(Beginning of THE RECORDS)

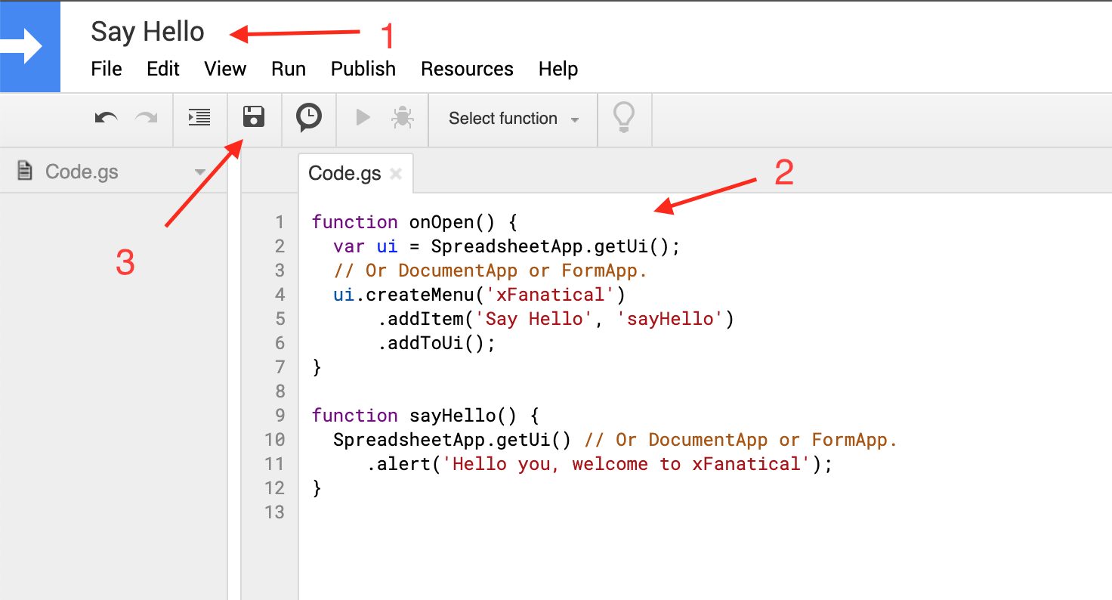
Task: Click the Code.gs file icon in sidebar
Action: [23, 171]
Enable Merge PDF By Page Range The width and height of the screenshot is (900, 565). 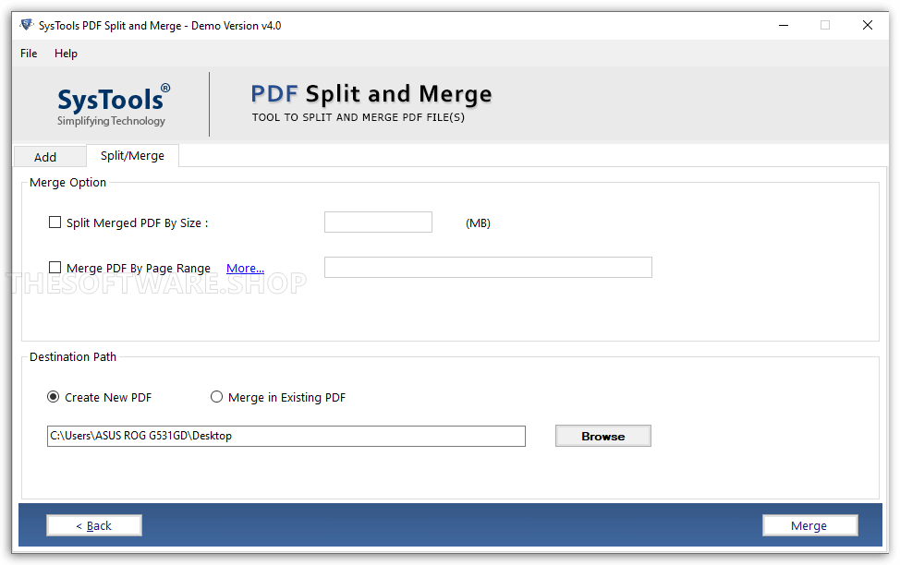coord(55,268)
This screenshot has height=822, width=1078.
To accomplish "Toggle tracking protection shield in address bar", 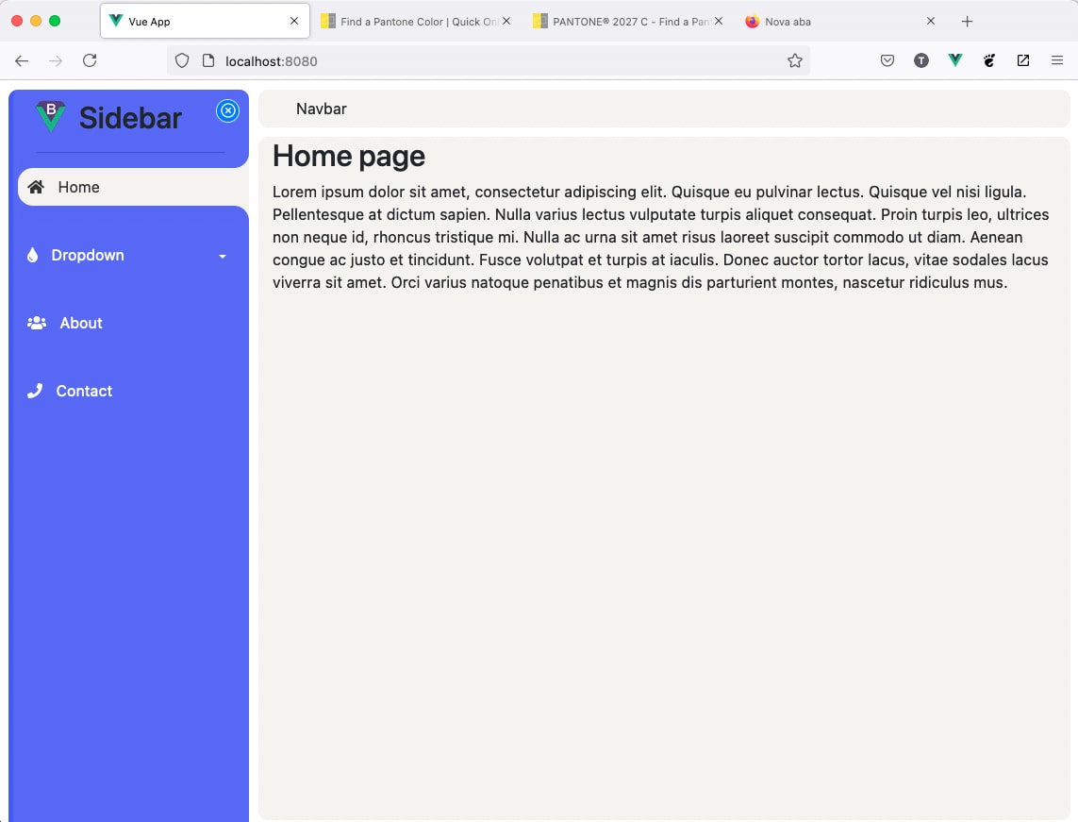I will [180, 59].
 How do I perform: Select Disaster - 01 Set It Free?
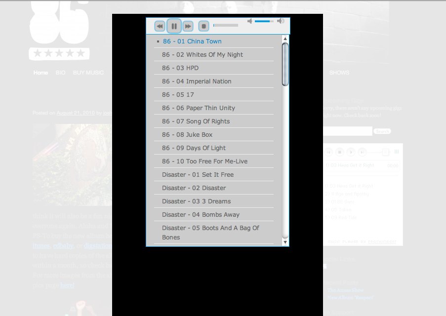click(x=198, y=175)
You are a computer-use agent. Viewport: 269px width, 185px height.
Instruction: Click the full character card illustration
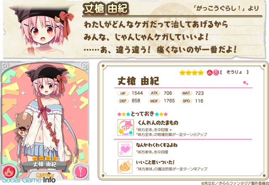pos(45,121)
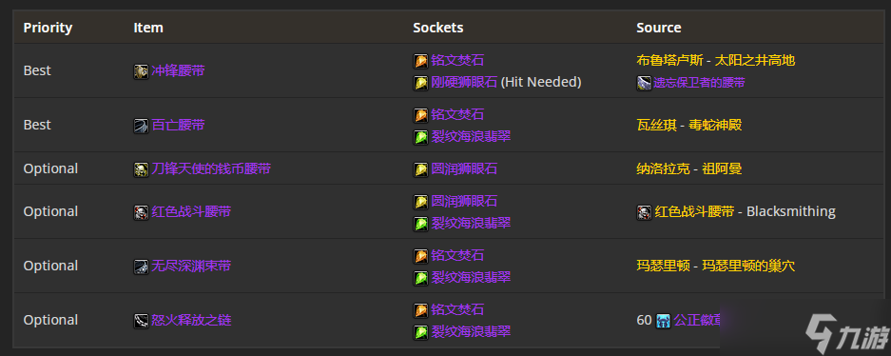Open the 玛瑟里顿的巢穴 source link
891x356 pixels.
coord(747,266)
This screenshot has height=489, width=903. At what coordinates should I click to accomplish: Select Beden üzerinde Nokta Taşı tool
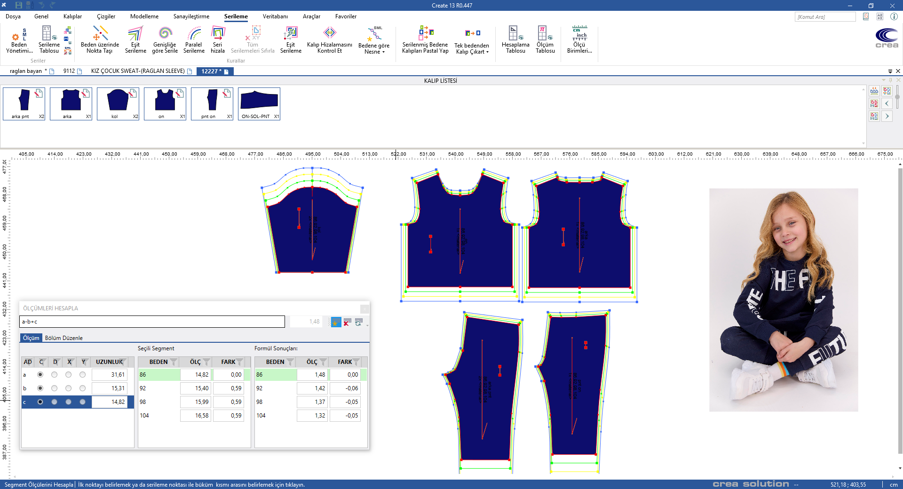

(End of THE RECORDS)

Take the line that contains "Instruction: Click the" and every line after it up to the end of the records above, and restate them exactly, without the pictures.

- OUTPUT:
Instruction: Click the full character card illustration
pos(45,121)
Open the 玛瑟里顿的巢穴 source link
891x356 pixels.
coord(747,266)
This screenshot has height=489, width=903. At what coordinates should I click to accomplish: Select Beden üzerinde Nokta Taşı tool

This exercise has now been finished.